• [WHAT YOU NEED TO DO]:
Some entries follow. Reproduce exactly the lines starting at the one with "Instruction: Collapse the" and stopping after the one with "The height and width of the screenshot is (675, 1080).".

::: SUPPLIED ENTRIES

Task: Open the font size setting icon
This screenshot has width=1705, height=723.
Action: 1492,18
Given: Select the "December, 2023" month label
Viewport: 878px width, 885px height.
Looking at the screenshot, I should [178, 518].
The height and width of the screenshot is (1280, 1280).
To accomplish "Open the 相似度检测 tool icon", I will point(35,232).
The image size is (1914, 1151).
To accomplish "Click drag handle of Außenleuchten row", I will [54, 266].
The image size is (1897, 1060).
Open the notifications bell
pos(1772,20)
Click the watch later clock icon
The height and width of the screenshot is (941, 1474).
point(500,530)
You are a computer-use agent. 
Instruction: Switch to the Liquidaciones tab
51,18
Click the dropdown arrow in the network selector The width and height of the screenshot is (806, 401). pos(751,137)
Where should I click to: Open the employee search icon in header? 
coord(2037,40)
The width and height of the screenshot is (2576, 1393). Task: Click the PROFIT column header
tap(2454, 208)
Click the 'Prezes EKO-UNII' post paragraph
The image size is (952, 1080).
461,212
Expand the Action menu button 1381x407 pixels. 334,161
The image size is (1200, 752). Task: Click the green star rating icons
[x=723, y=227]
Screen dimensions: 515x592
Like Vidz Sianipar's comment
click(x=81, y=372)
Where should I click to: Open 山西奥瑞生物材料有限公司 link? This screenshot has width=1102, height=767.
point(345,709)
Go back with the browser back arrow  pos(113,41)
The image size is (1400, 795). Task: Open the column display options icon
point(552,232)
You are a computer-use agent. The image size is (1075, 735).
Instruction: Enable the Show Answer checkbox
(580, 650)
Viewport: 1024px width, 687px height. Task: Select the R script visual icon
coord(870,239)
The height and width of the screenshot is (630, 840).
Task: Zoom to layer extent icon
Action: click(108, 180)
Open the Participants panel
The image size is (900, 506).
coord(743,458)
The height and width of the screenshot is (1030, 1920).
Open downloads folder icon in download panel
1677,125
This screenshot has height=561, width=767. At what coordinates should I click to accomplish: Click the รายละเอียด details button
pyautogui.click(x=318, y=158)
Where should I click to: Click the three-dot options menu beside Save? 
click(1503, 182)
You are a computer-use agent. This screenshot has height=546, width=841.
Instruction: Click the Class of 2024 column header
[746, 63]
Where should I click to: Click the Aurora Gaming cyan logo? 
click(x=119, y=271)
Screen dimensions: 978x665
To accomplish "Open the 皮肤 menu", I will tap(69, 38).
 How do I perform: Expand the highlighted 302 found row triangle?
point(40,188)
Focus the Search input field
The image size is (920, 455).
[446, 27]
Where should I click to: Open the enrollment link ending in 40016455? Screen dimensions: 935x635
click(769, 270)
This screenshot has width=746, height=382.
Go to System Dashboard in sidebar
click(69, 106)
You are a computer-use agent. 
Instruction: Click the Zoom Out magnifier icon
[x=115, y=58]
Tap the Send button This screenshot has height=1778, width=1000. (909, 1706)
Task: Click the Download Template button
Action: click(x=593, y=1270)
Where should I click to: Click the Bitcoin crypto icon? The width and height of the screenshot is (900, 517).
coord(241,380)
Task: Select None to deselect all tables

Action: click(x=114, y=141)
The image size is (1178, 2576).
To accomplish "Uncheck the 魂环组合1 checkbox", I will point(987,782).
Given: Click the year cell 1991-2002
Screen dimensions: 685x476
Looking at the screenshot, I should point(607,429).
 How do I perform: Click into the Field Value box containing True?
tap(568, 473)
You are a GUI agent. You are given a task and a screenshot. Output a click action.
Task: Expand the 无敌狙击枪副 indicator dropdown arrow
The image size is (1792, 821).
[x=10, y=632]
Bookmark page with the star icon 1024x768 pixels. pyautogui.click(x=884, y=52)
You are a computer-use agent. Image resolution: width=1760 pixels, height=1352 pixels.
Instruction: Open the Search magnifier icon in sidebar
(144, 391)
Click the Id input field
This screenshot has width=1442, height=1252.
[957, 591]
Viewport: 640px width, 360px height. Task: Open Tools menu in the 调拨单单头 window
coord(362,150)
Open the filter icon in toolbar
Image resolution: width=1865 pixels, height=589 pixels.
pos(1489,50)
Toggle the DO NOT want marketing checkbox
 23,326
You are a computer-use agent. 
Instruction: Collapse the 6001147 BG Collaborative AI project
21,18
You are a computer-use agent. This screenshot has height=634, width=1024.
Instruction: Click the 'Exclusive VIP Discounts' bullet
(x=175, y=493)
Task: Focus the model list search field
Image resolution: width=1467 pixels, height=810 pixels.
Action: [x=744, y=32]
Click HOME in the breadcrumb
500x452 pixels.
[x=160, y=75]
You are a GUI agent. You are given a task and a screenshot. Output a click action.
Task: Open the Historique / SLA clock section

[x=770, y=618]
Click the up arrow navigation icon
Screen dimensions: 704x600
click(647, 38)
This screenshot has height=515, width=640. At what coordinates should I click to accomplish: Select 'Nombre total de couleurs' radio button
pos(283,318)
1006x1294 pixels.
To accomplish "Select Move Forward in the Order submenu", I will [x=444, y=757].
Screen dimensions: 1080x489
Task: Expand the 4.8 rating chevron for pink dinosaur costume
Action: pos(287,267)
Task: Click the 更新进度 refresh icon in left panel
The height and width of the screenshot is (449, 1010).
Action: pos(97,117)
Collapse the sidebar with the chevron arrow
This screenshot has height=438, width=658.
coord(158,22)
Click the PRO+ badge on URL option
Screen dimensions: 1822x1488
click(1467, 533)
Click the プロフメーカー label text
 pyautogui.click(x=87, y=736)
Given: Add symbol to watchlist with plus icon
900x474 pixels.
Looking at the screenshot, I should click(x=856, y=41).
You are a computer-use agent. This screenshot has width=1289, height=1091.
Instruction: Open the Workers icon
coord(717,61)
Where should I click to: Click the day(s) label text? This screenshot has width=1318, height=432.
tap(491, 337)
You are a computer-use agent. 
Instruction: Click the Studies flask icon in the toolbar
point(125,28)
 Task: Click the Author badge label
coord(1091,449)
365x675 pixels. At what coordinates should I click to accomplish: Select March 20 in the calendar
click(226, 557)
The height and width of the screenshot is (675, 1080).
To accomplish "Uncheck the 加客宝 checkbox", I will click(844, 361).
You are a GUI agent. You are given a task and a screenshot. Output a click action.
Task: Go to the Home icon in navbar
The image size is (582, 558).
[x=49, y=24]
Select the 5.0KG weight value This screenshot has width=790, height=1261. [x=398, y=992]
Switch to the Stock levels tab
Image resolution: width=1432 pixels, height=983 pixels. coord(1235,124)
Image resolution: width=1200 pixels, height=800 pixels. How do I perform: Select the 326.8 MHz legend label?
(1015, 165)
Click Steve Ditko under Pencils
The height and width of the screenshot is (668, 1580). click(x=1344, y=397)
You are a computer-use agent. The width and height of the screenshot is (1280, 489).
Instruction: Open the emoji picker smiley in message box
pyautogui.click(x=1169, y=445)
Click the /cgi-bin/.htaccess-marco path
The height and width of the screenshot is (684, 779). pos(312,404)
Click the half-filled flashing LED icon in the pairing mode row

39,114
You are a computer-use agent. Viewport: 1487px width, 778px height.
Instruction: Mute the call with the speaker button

::::::

• [ANSWER BELOW]:
Instruction: Collapse the 6001147 BG Collaborative AI project
21,18
You are a computer-use agent. This screenshot has height=634, width=1024.
Instruction: Click the 'Exclusive VIP Discounts' bullet
(x=175, y=493)
Task: Focus the model list search field
Image resolution: width=1467 pixels, height=810 pixels.
Action: [x=744, y=32]
Click HOME in the breadcrumb
500x452 pixels.
[x=160, y=75]
You are a GUI agent. You are given a task and a screenshot. Output a click action.
Task: Open the Historique / SLA clock section

[x=770, y=618]
Click the up arrow navigation icon
Screen dimensions: 704x600
click(647, 38)
This screenshot has height=515, width=640. At what coordinates should I click to accomplish: Select 'Nombre total de couleurs' radio button
pos(283,318)
1006x1294 pixels.
To accomplish "Select Move Forward in the Order submenu", I will [x=444, y=757].
Screen dimensions: 1080x489
Task: Expand the 4.8 rating chevron for pink dinosaur costume
Action: pos(287,267)
Task: Click the 更新进度 refresh icon in left panel
The height and width of the screenshot is (449, 1010).
Action: pos(97,117)
Collapse the sidebar with the chevron arrow
This screenshot has height=438, width=658.
coord(158,22)
Click the PRO+ badge on URL option
Screen dimensions: 1822x1488
click(1467, 533)
Click the プロフメーカー label text
 pyautogui.click(x=87, y=736)
Given: Add symbol to watchlist with plus icon
900x474 pixels.
Looking at the screenshot, I should click(x=856, y=41).
You are a computer-use agent. This screenshot has width=1289, height=1091.
Instruction: Open the Workers icon
coord(717,61)
Where should I click to: Click the day(s) label text? This screenshot has width=1318, height=432.
tap(491, 337)
You are a computer-use agent. 
Instruction: Click the Studies flask icon in the toolbar
point(125,28)
 Task: Click the Author badge label
coord(1091,449)
365x675 pixels. At what coordinates should I click to accomplish: Select March 20 in the calendar
click(226, 557)
The height and width of the screenshot is (675, 1080).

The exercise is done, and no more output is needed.